Atul Gawande writes about spreading better childbirth practices in India, and tries to understand why some ideas spread faster than others by comparing the successful spread of anesthesia to the much slower progress of antiseptics:
This has been the pattern of many important but stalled ideas. They attack problems that are big but, to most people, invisible; and making them work can be tedious, if not outright painful. The global destruction wrought by a warming climate, the health damage from our over-sugared modern diet, the economic and social disaster of our trillion dollars in unpaid student debt—these things worsen imperceptibly every day. Meanwhile, the carbolic-acid remedies to them, all requiring individual sacrifice of one kind or another, struggle to get anywhere.
A similar explanation could be used to explain the difficulties in getting people to backup their computer, or wear seat belts.
In the era of the iPhone, Facebook, and Twitter, we want frictionless, “turnkey” solutions to the major difficulties of the world. We prefer instructional videos to teachers, drones to troops, incentives to institutions. But technology and incentive programs are not enough. Every change requires effort, and the decision to make that effort is a social process. Human interaction is the key force in overcoming resistance and speeding change.
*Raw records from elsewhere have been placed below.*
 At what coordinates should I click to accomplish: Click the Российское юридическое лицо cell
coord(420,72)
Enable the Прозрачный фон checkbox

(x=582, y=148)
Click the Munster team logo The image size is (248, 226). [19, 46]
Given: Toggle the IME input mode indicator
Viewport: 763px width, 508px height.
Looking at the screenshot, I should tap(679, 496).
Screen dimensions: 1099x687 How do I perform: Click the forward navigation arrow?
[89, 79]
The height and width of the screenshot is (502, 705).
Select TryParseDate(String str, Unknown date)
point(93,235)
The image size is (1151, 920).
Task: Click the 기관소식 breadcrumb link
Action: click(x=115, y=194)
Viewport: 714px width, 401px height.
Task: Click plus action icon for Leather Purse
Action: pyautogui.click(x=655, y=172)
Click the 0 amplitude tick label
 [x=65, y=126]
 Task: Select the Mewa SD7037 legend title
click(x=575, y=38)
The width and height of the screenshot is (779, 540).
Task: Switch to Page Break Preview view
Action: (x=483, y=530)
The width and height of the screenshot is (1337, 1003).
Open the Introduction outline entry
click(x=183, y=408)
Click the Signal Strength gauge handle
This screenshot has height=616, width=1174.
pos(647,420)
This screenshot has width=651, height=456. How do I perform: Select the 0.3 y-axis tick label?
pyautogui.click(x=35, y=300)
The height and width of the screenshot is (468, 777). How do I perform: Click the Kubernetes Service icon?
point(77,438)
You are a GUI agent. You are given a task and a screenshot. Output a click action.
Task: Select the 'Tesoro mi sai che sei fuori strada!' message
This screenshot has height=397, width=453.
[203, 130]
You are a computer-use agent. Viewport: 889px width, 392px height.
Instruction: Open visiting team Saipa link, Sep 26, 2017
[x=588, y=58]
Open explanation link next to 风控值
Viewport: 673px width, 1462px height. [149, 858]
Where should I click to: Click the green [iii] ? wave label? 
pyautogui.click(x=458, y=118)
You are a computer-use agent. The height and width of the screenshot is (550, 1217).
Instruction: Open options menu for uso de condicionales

The important subtext here also is that it is not enough to hold people responsible for their ignorance to seemingly obvious remedies to big problems. When problems are invisible – such as the spread of infection from surgery after the patient goes home, the possibility of hard drive failure, or the damage an accident can cause to a driver not wearing a seat belt – people can tend to ignore the common remedy. This stresses the incredible importance of making these solutions more convenient. Easier backup/syncing technologies are valuable because they get people who would otherwise have been inertial to save their data to do so because it now requires less effort. Of course with many other fields, making solutions more convenient is not just a matter of an interface change but more a culture change – which is much slower and much more difficult but perhaps much more powerful.